U-Boote interessieren mich seit Kindheit an. Als ich erst kürzlich meiner Tochter mal meine eigenen Zeugnisse zeigte, fand ich sogar noch in der Beurteilung der 5. Klasse die Aussage über eine erfolgreiche Messeteilnahme mit meinem Projekt – es war ein Modell-U-Boot.
Ich erinnere mich noch gern daran, wie ich mir zu DDR Zeiten mein erstes (dynamisch tauchendes) Boot aus zwei Spraydosen, einem Tischtennisball, etwas Styropor, Holz und Weißblech zusammenbaute. Das funktionstüchtige Ding liegt heute noch in meiner Werkstatt und wird immer dann hervorgeholt, wenn meine Besucher mit großen Augen vor meinen Booten stehen und ihnen beim Anblick des Innenlebens Sätze wie "man, ist das alles kompliziert" o.ä. rausplautzen. Ist es doch eigentlich gar nicht.

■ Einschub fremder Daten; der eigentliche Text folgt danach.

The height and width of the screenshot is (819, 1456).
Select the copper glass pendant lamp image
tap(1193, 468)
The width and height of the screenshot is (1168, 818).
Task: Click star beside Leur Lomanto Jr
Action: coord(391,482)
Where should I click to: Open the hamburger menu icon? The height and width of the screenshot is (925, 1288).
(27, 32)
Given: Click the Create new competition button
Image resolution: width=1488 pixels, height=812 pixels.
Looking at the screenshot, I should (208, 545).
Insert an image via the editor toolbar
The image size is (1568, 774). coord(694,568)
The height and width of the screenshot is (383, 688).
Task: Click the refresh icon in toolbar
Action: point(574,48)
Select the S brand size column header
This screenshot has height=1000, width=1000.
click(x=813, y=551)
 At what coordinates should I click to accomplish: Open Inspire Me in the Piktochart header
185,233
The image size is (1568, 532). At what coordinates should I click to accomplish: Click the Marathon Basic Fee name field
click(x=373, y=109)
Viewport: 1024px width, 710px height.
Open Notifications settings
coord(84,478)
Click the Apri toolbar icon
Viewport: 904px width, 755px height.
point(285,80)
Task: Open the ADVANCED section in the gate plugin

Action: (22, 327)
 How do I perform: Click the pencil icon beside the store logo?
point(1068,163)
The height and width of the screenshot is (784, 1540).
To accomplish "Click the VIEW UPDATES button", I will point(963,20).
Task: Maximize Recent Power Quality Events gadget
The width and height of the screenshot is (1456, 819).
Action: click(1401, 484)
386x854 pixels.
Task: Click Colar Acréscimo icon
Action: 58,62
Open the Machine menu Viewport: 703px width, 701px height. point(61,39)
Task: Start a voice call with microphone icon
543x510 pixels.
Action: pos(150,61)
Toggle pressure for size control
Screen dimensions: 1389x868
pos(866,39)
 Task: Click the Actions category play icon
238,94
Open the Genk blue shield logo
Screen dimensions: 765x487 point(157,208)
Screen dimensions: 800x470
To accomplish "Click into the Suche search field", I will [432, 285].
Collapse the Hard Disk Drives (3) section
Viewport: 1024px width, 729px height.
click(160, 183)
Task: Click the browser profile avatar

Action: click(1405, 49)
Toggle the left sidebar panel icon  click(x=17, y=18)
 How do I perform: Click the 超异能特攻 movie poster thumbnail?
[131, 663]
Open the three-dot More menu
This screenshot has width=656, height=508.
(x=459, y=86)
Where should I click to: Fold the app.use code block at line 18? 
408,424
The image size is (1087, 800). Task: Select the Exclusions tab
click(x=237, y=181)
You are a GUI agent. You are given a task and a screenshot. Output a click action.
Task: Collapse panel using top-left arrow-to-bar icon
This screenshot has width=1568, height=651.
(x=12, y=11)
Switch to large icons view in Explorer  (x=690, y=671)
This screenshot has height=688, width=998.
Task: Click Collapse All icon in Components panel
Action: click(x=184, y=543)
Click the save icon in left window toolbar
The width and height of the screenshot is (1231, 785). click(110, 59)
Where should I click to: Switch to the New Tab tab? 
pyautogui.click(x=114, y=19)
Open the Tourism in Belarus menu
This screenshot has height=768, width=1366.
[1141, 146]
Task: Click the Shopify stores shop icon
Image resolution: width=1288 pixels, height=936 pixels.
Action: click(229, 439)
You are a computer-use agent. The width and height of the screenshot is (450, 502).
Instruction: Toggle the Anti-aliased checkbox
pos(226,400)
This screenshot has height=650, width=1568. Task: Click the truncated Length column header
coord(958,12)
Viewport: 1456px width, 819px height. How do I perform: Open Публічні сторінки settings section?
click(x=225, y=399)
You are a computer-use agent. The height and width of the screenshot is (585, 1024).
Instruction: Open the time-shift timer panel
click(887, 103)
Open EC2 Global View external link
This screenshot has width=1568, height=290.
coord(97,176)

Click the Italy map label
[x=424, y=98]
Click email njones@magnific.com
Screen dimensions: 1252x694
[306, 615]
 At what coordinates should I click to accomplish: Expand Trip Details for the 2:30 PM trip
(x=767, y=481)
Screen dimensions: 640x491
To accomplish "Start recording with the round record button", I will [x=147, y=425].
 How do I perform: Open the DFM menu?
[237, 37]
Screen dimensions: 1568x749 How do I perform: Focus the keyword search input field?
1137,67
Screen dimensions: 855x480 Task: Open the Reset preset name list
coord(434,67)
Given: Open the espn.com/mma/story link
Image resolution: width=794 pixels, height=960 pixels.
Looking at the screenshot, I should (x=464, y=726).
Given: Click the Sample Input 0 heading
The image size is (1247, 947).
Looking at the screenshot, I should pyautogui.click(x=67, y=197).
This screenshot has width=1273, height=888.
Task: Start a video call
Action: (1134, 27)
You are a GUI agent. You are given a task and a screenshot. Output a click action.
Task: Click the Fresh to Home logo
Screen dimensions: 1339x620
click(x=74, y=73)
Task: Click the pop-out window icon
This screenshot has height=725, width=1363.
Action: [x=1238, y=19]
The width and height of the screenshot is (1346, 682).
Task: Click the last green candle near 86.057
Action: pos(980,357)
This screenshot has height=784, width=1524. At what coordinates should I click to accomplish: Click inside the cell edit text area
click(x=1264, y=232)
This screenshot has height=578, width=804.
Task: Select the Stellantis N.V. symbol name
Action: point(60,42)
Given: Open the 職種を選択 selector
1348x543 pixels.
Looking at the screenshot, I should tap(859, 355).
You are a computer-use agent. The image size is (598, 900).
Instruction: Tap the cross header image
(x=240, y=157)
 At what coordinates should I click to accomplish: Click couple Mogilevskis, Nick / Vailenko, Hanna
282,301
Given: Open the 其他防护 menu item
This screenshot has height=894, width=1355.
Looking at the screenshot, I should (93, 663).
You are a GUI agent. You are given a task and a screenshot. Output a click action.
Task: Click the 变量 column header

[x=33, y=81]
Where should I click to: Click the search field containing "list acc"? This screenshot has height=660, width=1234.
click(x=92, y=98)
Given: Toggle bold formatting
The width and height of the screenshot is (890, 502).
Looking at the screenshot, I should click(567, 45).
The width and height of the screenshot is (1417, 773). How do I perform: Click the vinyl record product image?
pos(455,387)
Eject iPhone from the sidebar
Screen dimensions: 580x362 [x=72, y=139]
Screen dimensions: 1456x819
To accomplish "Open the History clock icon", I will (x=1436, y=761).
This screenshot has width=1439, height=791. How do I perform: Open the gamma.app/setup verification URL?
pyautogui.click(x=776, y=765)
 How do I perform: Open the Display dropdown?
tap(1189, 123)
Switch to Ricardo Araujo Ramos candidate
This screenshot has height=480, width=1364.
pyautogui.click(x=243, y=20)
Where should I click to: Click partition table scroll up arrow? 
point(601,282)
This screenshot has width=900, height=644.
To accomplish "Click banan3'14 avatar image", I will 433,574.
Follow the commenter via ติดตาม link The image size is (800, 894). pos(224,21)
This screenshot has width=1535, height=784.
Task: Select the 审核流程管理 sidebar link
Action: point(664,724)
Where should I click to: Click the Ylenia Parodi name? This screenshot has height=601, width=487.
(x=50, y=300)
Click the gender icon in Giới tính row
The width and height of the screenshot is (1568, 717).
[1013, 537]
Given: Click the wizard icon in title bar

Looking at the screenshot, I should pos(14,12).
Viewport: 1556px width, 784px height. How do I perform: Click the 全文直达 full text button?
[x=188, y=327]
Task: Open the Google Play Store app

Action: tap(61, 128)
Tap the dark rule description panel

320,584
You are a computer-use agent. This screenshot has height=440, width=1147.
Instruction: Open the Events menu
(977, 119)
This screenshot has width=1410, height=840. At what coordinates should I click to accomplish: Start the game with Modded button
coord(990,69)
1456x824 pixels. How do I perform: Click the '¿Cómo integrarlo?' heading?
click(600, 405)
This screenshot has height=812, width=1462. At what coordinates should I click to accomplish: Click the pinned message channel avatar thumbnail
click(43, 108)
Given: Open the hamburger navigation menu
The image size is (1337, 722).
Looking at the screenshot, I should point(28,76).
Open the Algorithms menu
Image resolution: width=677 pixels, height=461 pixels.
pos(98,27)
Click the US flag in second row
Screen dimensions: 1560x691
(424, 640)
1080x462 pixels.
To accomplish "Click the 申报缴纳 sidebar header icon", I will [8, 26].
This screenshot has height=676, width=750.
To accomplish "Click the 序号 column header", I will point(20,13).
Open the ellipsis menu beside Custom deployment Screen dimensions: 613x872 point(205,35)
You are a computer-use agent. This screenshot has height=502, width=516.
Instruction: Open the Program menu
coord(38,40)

Genau das dachte ich mir auch, als ich Anfang 2007 das erste Mal in Hankensbüttel an einem überwiegend von Pressluftbooten, also kompletten Eigenbauten der Besitzer, besuchten Treffen teilnehmen durfte. Was waren die zügig im Wasser unterwegs! An Land von 2 Männern rumzuwuchten, im Wasser jedoch flink und wendig wie ein Wiesel. Ich freundete mich noch auf diesem Treffen mit dem Gedanken eines solchen Projektes an.